Create a Safe Environment
It is also important for you to manage your response and the responses of others when new ideas or differing opinions are shared. Meetings should be a safe space in which those in attendance feel comfortable sharing their thoughts. This is not to say that everyone is going to agree, but the goal should be to ensure that any discourse is respectful and professional.
Expose Your Own Weaknesses
No one is perfect. There, I said it. We all have skills that we do not perform well or personality traits of which we are not especially proud. The weaknesses I am working hardest on this year are communication and delegation. I tend to want to get things done quickly at the risk of not keeping everyone in the loop and not allowing young leaders to shine by taking on part of the responsibility. When you’re facing a weakness, try to let your team know you’re working on it and to invite them to bring to your attention when are not doing your best at addressing it.
Admit Your Mistakes
When you’re a leader, whether it be on a small or large scale, mistakes are going to happen. When you make a mistake, own it. It is not always easy to fess up to a mistake, but when I think about the leaders I admire, I can identify a time when each of them has admitted to making a mistake and my respect grew for them as a result.
Connect with Your Team on a Personal Level
If you’re going to ask your team members to devote a part of their lives to an organization, you should take an interest in them and know something about their lives outside of the organization. What does their husband do? Do they have kids? Are they going on a once-in-a-lifetime vacation this year? Do they have a big case going to trial? Being connected beyond the surface will bond you with your teammates in a way that will make your work with the organization even more special.
Celebrate Your Team Members’ Successes
As you get to know your team members personally and professionally, make a point to celebrate the victories and milestones in their lives. Send them a card for their birthday, buy them a small gift when they get married or welcome a child, or give them a shout-out at a meeting when they achieve professional success. It is fun to celebrate others and it makes your team members feel good; a win-win.
Inject Fun into What You Do
It is not always fun to lead an organization. There are times when you have to prepare a budget or moderate a difficult debate. But, where appropriate and when possible, try to sprinkle in some fun. As an example, the DAYL always hosts a Board Retreat at the outset of the year. We have a long agenda for the day, with a review of our policies and procedures, a discussion about how to be the best board member, and much more. To break-up the business of the Board Retreat this year, we started the day by doing an escape room and ended the day with dinner and drinks. We still had a productive day, but we were able to start and end with some fun to help break the business up a bit.
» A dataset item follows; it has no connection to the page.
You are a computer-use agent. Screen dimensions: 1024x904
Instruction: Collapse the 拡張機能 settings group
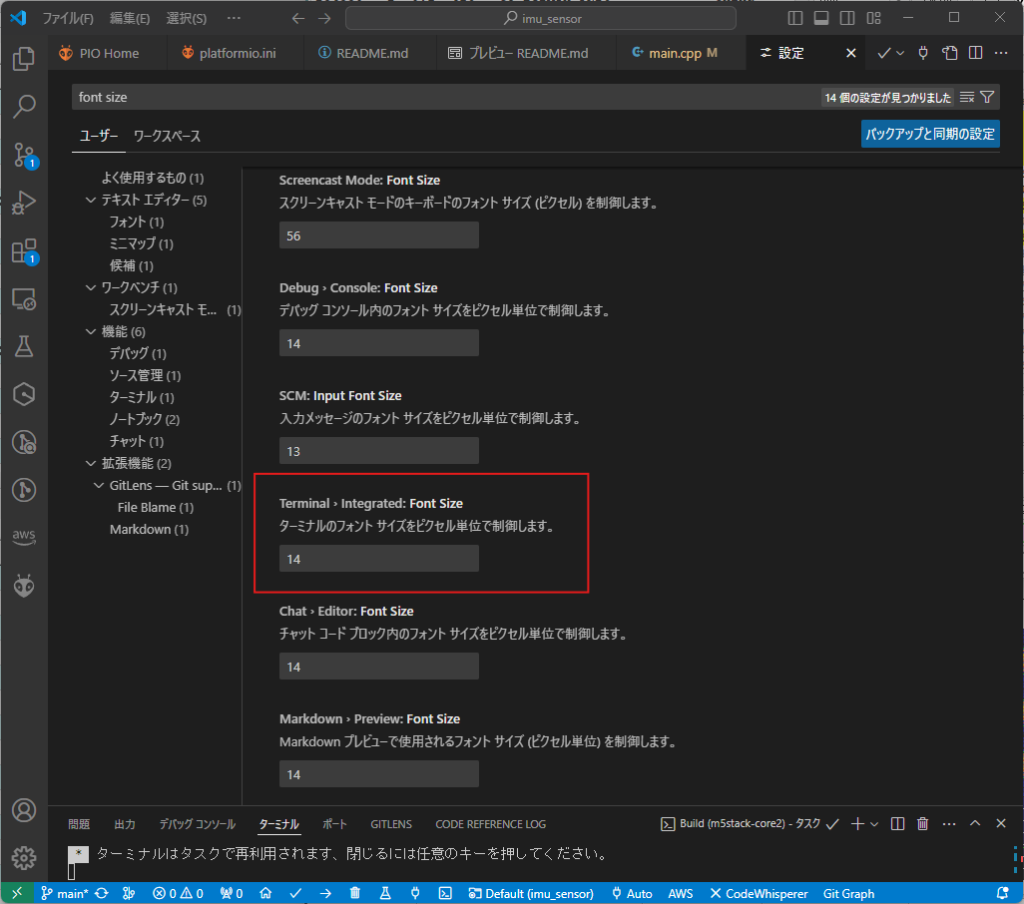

Don’t take all of the credit for the success of your organization. Say thank you in person when you attend an event and see the committee members working hard, send thank you notes to board members who are knocking it out of the park, recognize those who have gone above and beyond at your organization’s meetings. It would be impossible to do all that DAYL does without an army of leaders and volunteers. I appreciate all of you and hope I do a good job this year of expressing my gratitude to you as we continue to have a Good, Better, Best 2018!